▸ EXERCISE INSTRUCTIONS
a. From the passage on world population, return the text word for word, beginning at the words that have "The demographic forces" and stopping after "the ‘demographic transition’.".
b. State whether each statement agrees with the passage on world population. Answer yes or no and quote the deciding words of the passage. (i) The world's 5 billionth citizen was born in 1987. (ii) Horizontal kinship networks are expanding as populations age. (iii) Better survival at later ages extends vertical kinship networks.
c. List every year that the passage on world population gives for a world population milestone of 2, 5 or 8 billion people.

▸ SELECTED EXCERPT
○ ○ ○ ○

Over the past 100 years, the size and composition of the world’s population has been transformed. Understanding patterns of intergenerational support is essential, particularly against the backdrop of changing family structures and global population ageing.
Three generations

Source: Volodymyr (Adobe Stock)

Over the past 100 years, the size and composition of the world’s population has been transformed. In 1930, the world was home to 2 billion people; on 21 January 1987 the world marked the birth of its 5 billionth citizen, taking 57 years to add 3 billon people; today (15 November 2022) the world population is estimated to reach 8 billion, taking just 35 years to add the next 3 billion.

The demographic forces behind this growth, i.e. increasing life expectancy followed later by a fall in birth rates, has also resulted in dramatic changes in the age structure of the population and in family structures. The timing of changes in deaths, then births, also results in population differences across the globe; the longer the delay in falling birth rates after death rates decline, the more rapid population growth. Demographers call this move from low life expectancy and high fertility, to high life expectancy and low fertility, the ‘demographic transition’.

Demographers have recognised for many years that as populations go through the demographic transition, kinship networks and associated systems of intergenerational support will change in both size and structure (Jian, 1995; Murphy, 2011). Improvements in infant and child mortality mean that more children survive to adulthood. Improvements in later age mortality mean that more adult children have surviving parents and grandparents, extending vertical kinship networks. In turn, falling fertility has meant that the size of generations is declining across cohorts. Whereas in the past a woman may have had five or six children, today she might only have one or two. Although these children stand a better chance of survival into adulthood than those in the past, there are, in general, smaller cohorts of adults of traditional working age available to support the growing number of elders. As well as fewer siblings, there are also fewer extended kin such as cousins, meaning that horizontal kinship networks are shrinking.

○ ○ ○ ○

▸ EXTRACTED DATA
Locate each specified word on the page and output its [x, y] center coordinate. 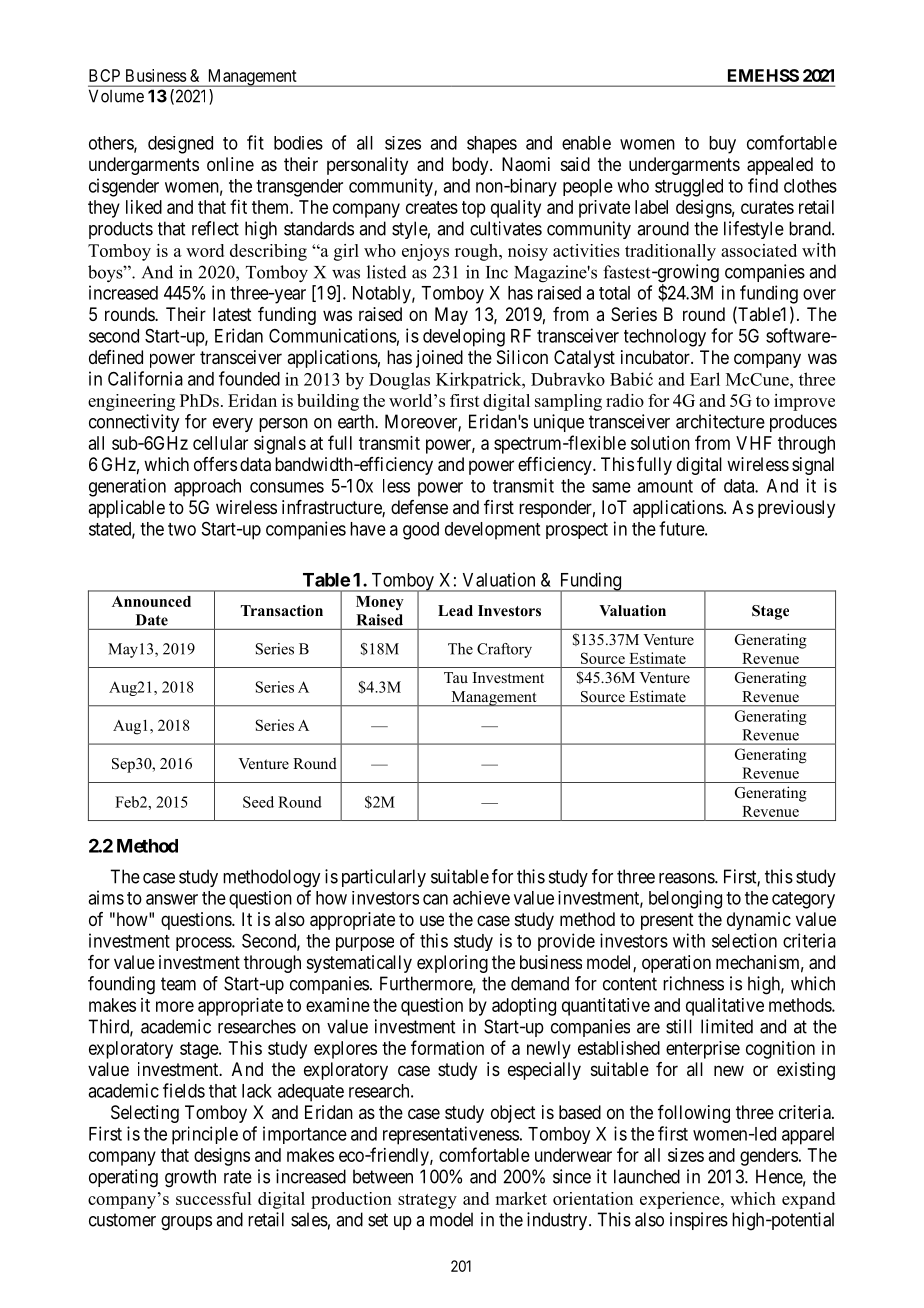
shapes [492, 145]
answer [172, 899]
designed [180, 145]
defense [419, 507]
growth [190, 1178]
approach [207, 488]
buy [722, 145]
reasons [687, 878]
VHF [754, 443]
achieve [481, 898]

○ ○ ○ ○

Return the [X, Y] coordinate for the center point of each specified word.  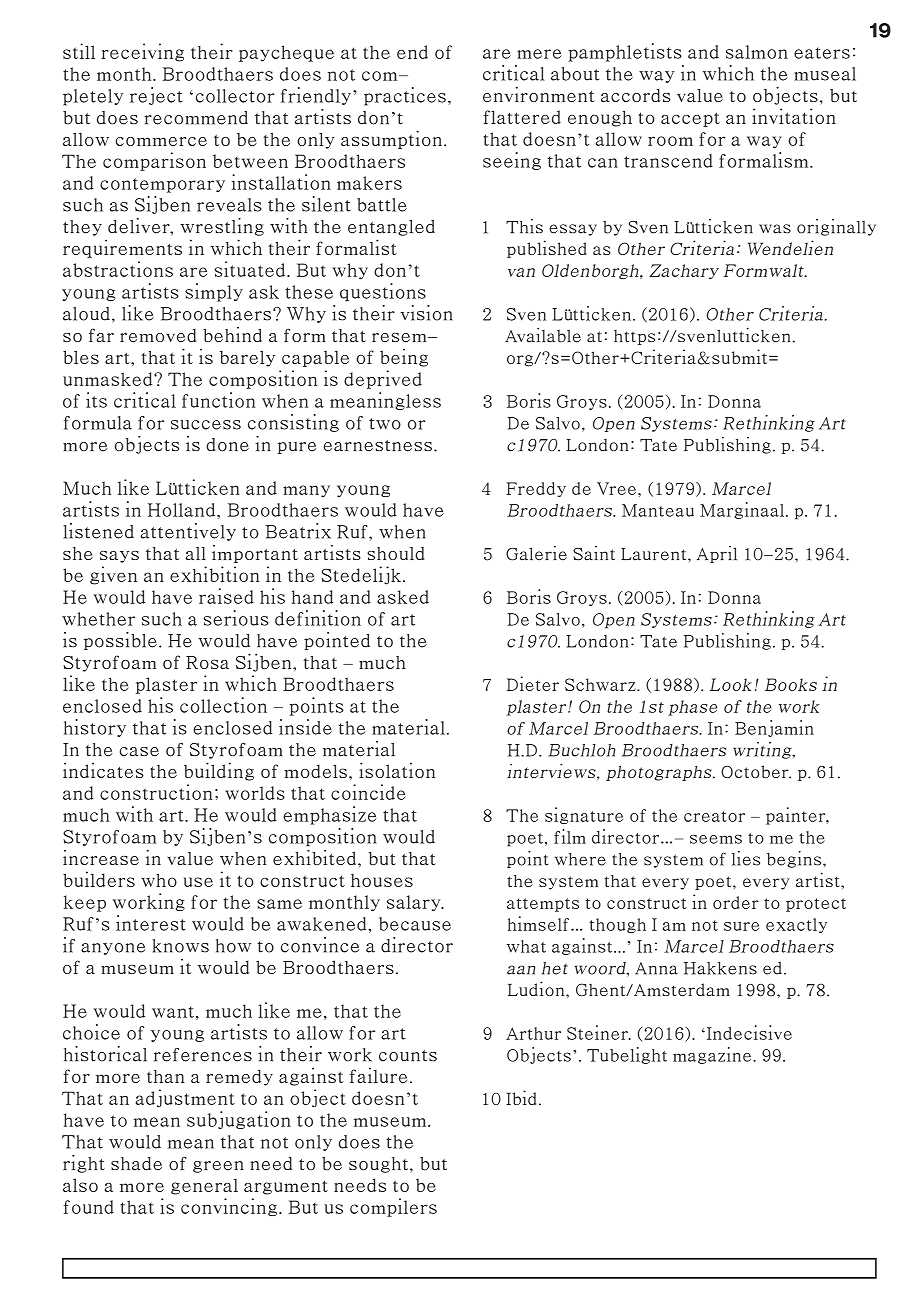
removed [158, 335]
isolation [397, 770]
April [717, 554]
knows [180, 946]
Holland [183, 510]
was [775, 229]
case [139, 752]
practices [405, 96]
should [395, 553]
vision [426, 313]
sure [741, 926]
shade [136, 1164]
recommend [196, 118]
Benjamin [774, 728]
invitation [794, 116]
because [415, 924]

○ ○ ○ ○

▸ EXERCISE SOLUTIONS
a.
The demographic forces behind this growth, i.e. increasing life expectancy followed later by a fall in birth rates, has also resulted in dramatic changes in the age structure of the population and in family structures. The timing of changes in deaths, then births, also results in population differences across the globe; the longer the delay in falling birth rates after death rates decline, the more rapid population growth. Demographers call this move from low life expectancy and high fertility, to high life expectancy and low fertility, the ‘demographic transition’.

b.
(i) Yes: "on 21 January 1987 the world marked the birth of its 5 billionth citizen"
(ii) No: "horizontal kinship networks are shrinking"
(iii) Yes: "Improvements in later age mortality mean that more adult children have surviving parents and grandparents, extending vertical kinship networks"

c. 1930, 1987, 2022